YOUR ASSIGNMENT: Write out the portion of the leaderboard code below between "# ── 4. Report" and "have quality rankings.", inclusive, character for character.

PROVIDED PASSAGE:
========

What: Loads the Open LLM Leaderboard dataset from HuggingFace and joins each model’s average score into our DataFrame.
How: Run the cell. Models found on the leaderboard get a real score — unmatched models default to 0 and are still included.

💡 The benchmark average combines four standardized tests: ARC, HellaSwag, MMLU, and TruthfulQA.
⚠️ Make sure Step 2 ran successfully before running this cell.

# ── Step 2: Fetch Benchmark Scores from Open LLM Leaderboard ─
# Adds a real performance score to each model so we can rank by
# quality, not just popularity.
#
# Source : huggingface.co/datasets/open-llm-leaderboard/contents
# Metric : Average score across standardized benchmarks (ARC, HellaSwag, MMLU, TruthfulQA)
# Note   : Not all models appear on the leaderboard — unmatched models get 0.

print('Fetching benchmark scores from Open LLM Leaderboard...\n')

try:
    # ── 1. Load leaderboard dataset ───────────────────────────
    # Downloads a snapshot of the leaderboard from HuggingFace Datasets.
    leaderboard_ds = load_dataset('open-llm-leaderboard/contents', split='train')
    leaderboard_df = leaderboard_ds.to_pandas()
    print(f'Leaderboard loaded: {len(leaderboard_df)} models\n')

    # ── 2. Build a lookup table: model name → average score ───
    # 'fullname' is the org/model-name identifier, same format as our df.
    # 'Average ⬆️' is the composite score across all benchmarks.
    bench_data = dict(zip(leaderboard_df['fullname'], leaderboard_df['Average ⬆️']))

    # ── 3. Join scores into our main DataFrame ────────────────
    # Models not found in the leaderboard are filled with 0.
    df['Benchmark_Avg'] = df['Model Name'].map(bench_data).fillna(0)

    # ── 4. Report match rate ──────────────────────────────────
    matched = (df['Benchmark_Avg'] > 0).sum()
    print(f'Matched benchmark scores : {matched} / {len(df)} models')
    print('Unmatched models show 0 — the leaderboard does not cover every model.\n')

    # ── 5. Preview top matched models ────────────────────────
    preview = df[df['Benchmark_Avg'] > 0][['Model Name', 'Benchmark_Avg']].head(5)
    print('Top matched models:')
    for _, row in preview.iterrows():
        print(f'  {row["Model Name"]:50s}  avg: {row["Benchmark_Avg"]:.1f}')

except Exception as e:
    # If the dataset is unavailable, we continue without benchmark scores.
    # All downstream steps still work — models just won't have quality rankings.
    print(f'Could not fetch leaderboard data: {e}')
    print('Continuing without benchmark scores (Benchmark_Avg set to 0).')
    df['Benchmark_Avg'] = 0

Fetching benchmark scores from Open LLM Leaderboard...

Leaderboard loaded: 4576 models

Matched benchmark scores : 66 / 343 models
Unmatched models show 0 — the leaderboard does not cover every model.

========

Dataset entries
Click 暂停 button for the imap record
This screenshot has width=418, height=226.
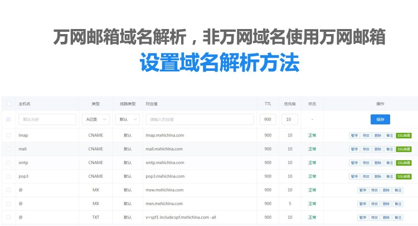[354, 135]
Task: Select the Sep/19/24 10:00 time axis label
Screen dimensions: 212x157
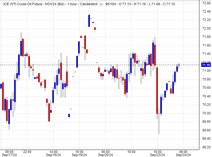Action: pos(79,153)
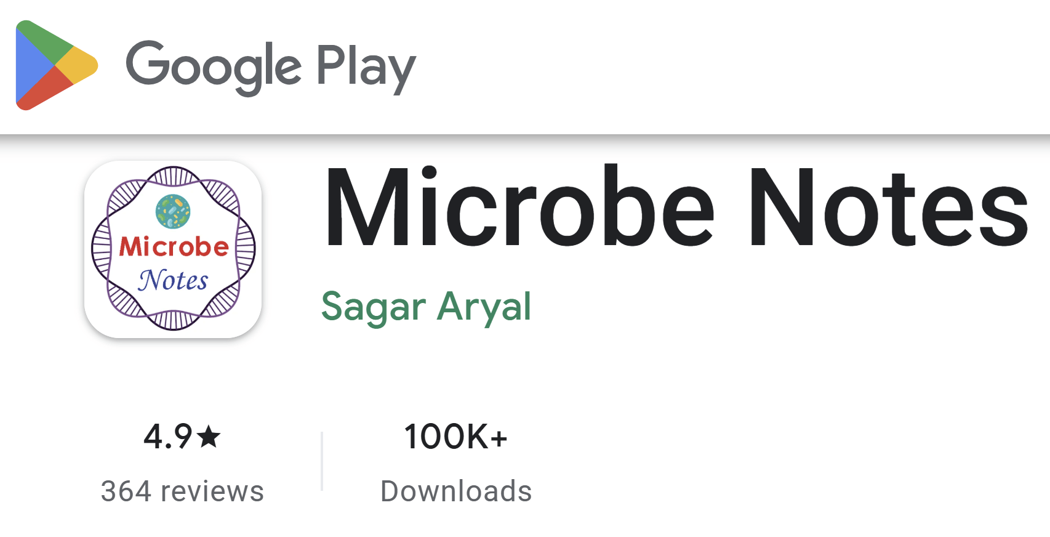Open the Microbe Notes app icon thumbnail
The image size is (1050, 537).
pyautogui.click(x=173, y=249)
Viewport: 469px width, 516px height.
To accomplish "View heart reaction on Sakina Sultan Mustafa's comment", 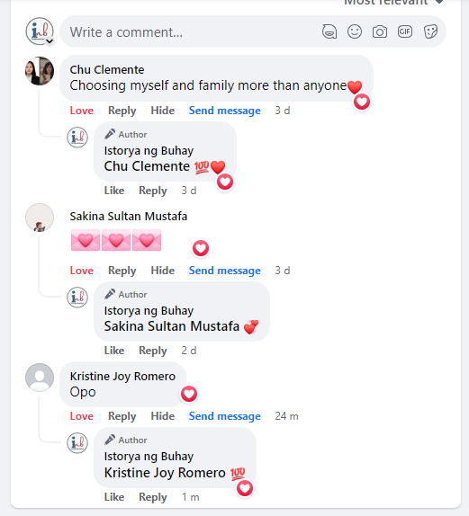I will 201,248.
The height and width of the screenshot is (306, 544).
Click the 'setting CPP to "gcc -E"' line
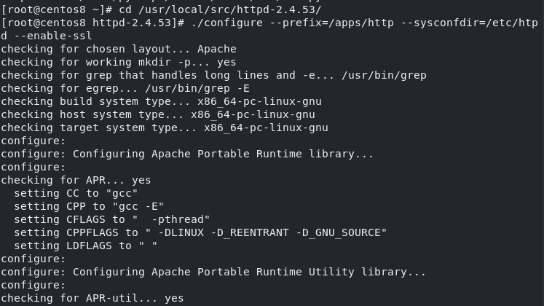89,206
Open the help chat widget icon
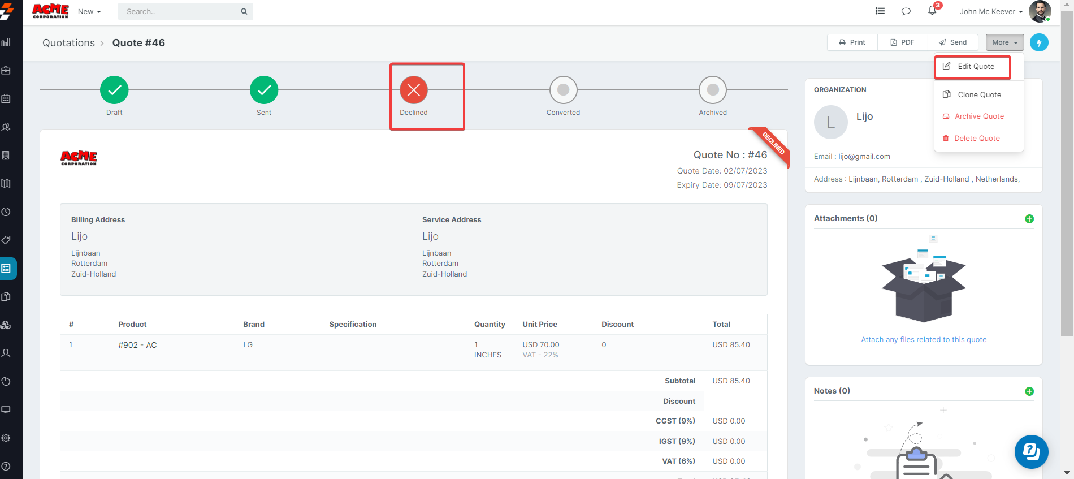Viewport: 1074px width, 479px height. click(1031, 452)
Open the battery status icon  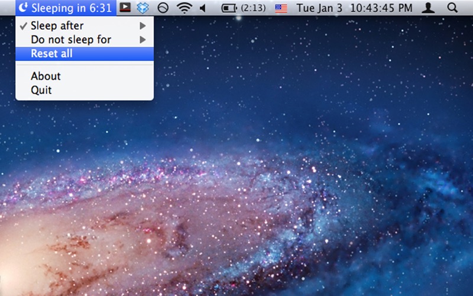tap(229, 8)
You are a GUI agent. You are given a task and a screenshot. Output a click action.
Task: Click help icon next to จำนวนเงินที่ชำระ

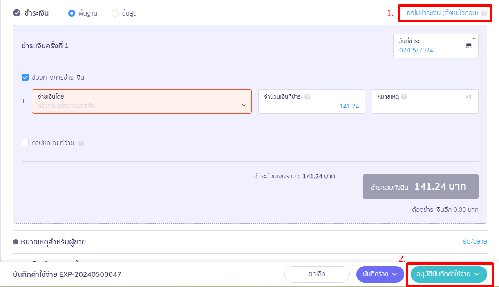[x=307, y=97]
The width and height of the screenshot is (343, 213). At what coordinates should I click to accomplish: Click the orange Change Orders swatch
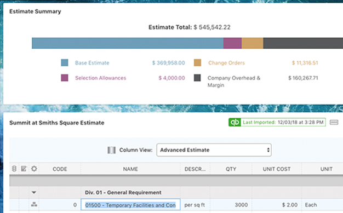click(198, 63)
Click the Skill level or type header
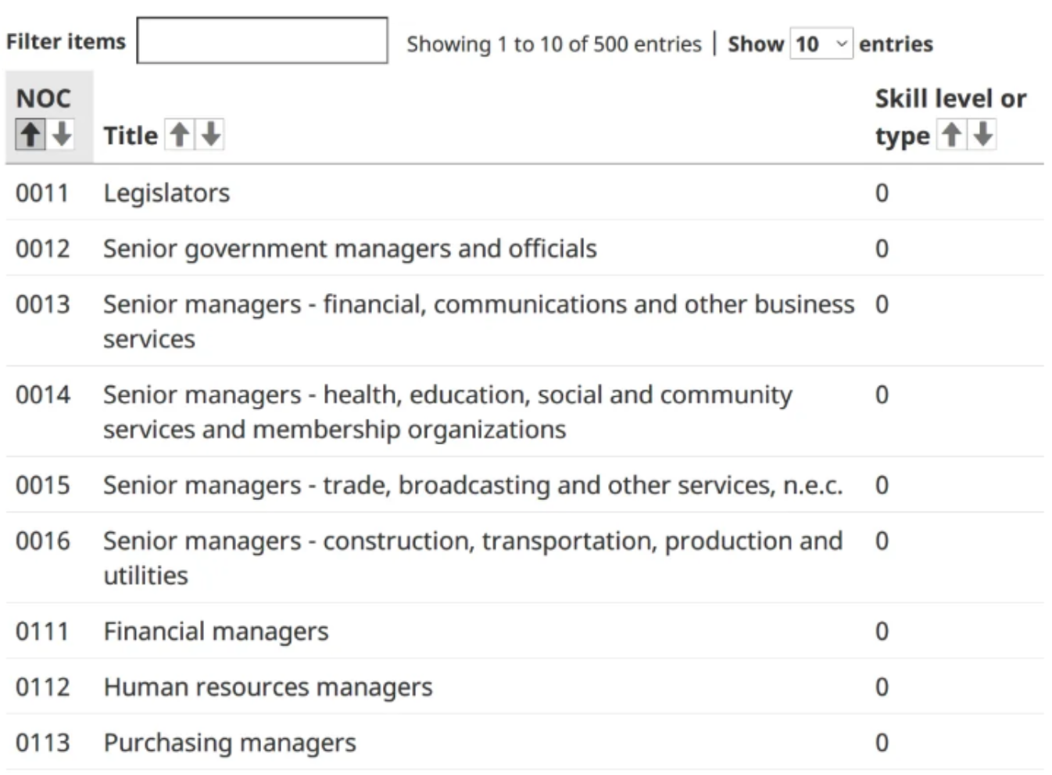 950,99
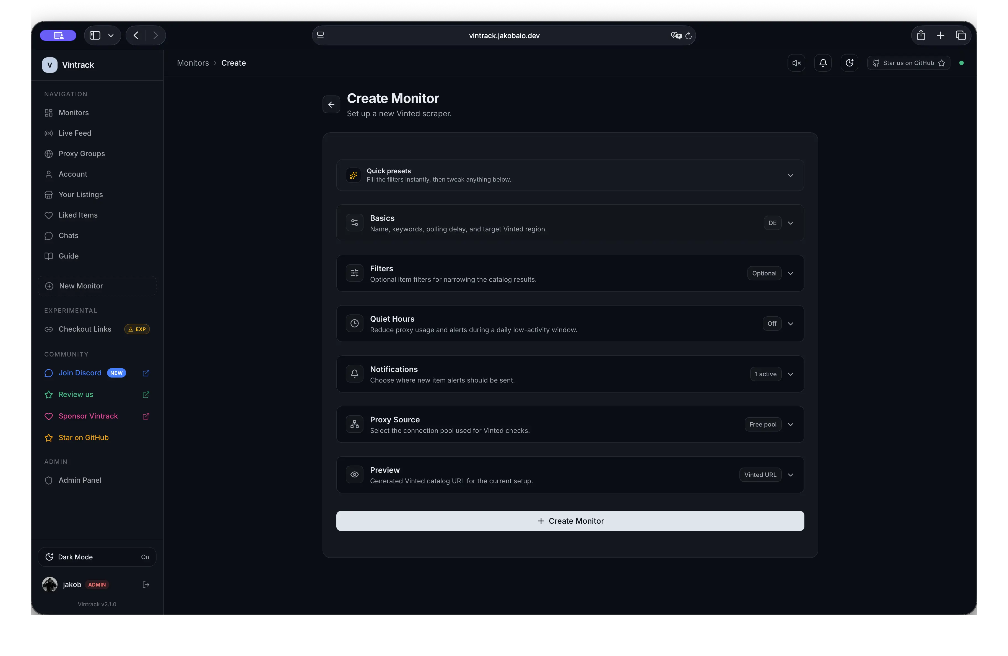Expand the Filters section chevron
1008x656 pixels.
[x=790, y=273]
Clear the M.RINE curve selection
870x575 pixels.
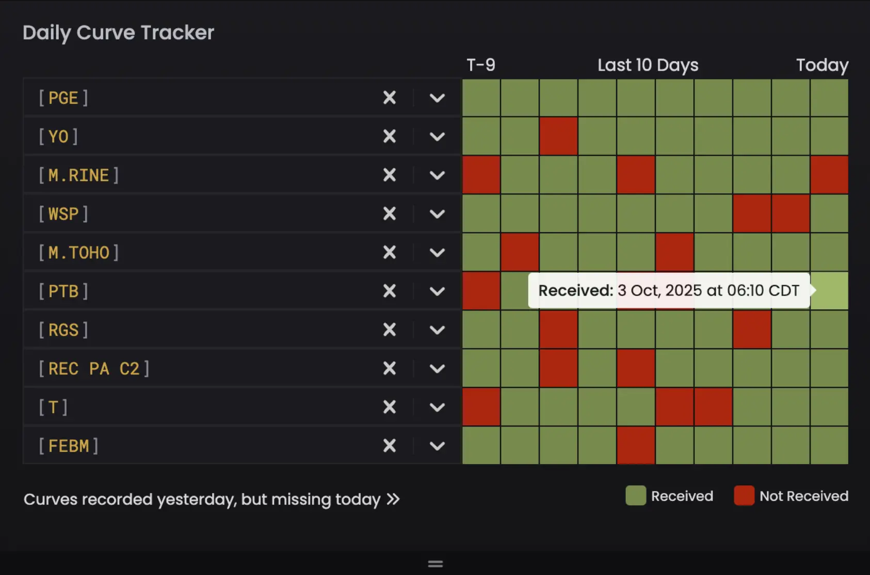pyautogui.click(x=390, y=175)
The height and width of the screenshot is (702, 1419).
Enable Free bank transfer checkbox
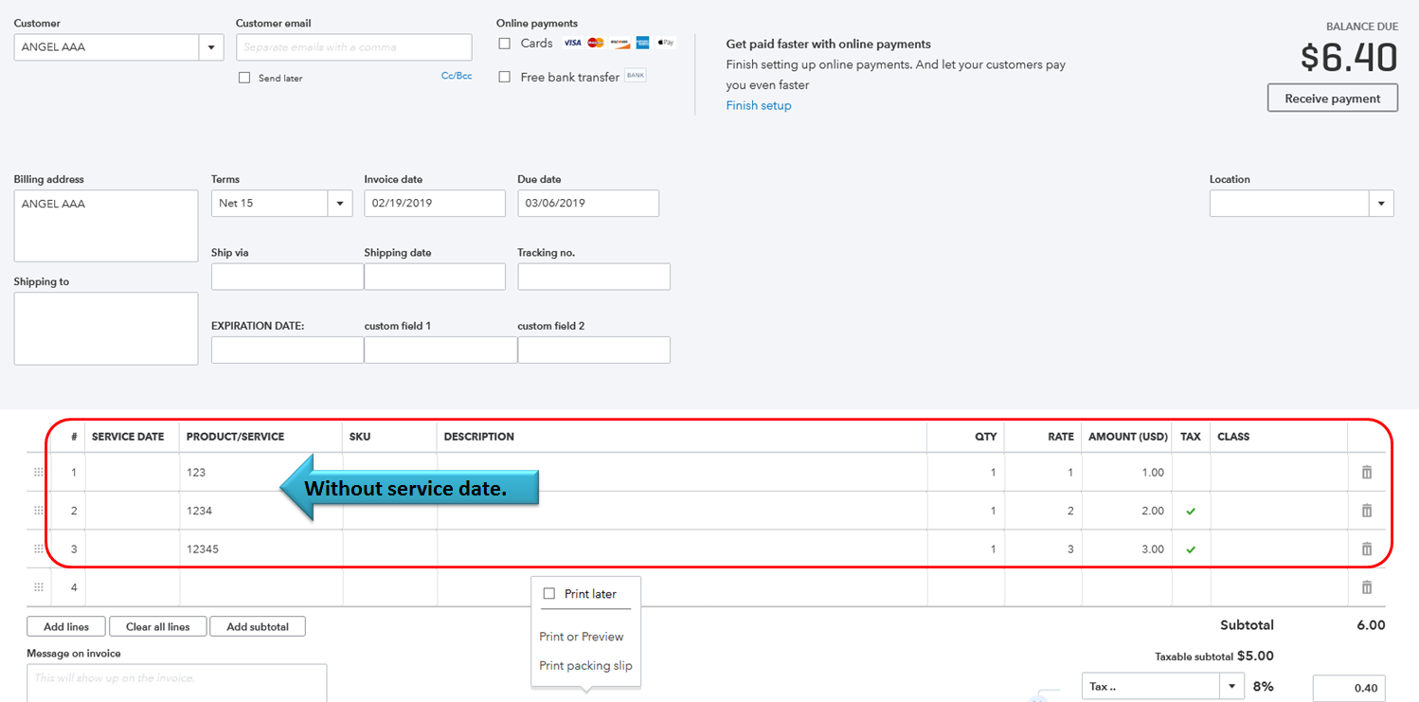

========

TASK RESPONSE:
# ── 4. Report match rate ──────────────────────────────────
    matched = (df['Benchmark_Avg'] > 0).sum()
    print(f'Matched benchmark scores : {matched} / {len(df)} models')
    print('Unmatched models show 0 — the leaderboard does not cover every model.\n')

    # ── 5. Preview top matched models ────────────────────────
    preview = df[df['Benchmark_Avg'] > 0][['Model Name', 'Benchmark_Avg']].head(5)
    print('Top matched models:')
    for _, row in preview.iterrows():
        print(f'  {row["Model Name"]:50s}  avg: {row["Benchmark_Avg"]:.1f}')

except Exception as e:
    # If the dataset is unavailable, we continue without benchmark scores.
    # All downstream steps still work — models just won't have quality rankings.